## [Provided records]

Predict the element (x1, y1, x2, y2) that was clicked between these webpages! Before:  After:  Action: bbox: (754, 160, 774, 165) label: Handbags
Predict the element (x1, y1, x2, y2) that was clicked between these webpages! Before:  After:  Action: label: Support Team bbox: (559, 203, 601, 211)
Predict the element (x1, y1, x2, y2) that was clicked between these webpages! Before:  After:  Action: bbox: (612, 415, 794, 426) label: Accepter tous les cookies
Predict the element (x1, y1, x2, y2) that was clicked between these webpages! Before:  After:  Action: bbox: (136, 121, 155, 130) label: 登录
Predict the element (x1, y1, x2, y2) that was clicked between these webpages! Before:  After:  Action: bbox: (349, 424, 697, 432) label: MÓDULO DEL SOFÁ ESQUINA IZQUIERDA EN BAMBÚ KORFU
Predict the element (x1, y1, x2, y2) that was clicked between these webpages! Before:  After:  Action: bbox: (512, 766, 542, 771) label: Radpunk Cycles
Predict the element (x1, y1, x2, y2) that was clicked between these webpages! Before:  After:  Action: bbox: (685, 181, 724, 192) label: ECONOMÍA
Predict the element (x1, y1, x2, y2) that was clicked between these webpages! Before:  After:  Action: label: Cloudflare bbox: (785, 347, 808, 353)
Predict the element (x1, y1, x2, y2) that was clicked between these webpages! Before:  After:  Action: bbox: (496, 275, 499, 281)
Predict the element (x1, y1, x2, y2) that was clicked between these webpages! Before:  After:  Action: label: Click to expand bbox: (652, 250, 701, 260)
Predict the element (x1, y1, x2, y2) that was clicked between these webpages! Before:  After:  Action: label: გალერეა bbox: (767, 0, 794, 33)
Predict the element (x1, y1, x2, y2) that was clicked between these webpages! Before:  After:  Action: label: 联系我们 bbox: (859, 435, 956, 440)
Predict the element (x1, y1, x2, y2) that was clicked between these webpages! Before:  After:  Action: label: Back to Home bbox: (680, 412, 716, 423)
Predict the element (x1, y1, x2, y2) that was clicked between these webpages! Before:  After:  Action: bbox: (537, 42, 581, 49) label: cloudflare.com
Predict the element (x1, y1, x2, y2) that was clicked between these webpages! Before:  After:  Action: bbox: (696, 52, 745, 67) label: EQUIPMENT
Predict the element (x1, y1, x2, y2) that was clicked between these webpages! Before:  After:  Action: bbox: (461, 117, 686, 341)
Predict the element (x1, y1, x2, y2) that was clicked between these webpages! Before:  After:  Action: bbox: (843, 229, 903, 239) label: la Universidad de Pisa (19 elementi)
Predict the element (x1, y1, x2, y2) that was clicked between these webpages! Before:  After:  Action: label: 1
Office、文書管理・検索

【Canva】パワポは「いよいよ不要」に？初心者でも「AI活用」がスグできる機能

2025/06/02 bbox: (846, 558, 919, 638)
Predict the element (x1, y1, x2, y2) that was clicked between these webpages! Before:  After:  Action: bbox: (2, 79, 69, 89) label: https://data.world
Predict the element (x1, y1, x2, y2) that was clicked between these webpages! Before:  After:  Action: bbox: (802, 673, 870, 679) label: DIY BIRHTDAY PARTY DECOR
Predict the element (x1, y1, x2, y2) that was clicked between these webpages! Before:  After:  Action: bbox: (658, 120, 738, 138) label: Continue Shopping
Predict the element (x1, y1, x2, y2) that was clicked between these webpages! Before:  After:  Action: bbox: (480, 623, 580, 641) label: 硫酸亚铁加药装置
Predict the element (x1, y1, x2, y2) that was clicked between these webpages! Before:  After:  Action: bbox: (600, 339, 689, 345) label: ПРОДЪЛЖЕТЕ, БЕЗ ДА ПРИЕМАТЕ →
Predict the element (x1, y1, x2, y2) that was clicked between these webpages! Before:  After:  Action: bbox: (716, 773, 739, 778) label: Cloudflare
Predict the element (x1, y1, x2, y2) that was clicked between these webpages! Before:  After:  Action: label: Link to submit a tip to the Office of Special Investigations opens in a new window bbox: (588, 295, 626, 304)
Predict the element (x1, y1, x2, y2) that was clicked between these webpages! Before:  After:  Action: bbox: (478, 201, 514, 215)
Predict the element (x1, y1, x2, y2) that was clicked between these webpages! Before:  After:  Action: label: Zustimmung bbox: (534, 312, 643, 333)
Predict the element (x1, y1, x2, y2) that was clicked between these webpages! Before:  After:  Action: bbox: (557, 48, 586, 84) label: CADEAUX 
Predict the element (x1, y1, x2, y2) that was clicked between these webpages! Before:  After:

## [Exercise aim]
Copy the items above word for word, starting at the line that contains "295, 626, 304)" and ending at the line that contains "201, 514, 215)".

## [Written reply]
Predict the element (x1, y1, x2, y2) that was clicked between these webpages! Before:  After:  Action: label: Link to submit a tip to the Office of Special Investigations opens in a new window bbox: (588, 295, 626, 304)
Predict the element (x1, y1, x2, y2) that was clicked between these webpages! Before:  After:  Action: bbox: (478, 201, 514, 215)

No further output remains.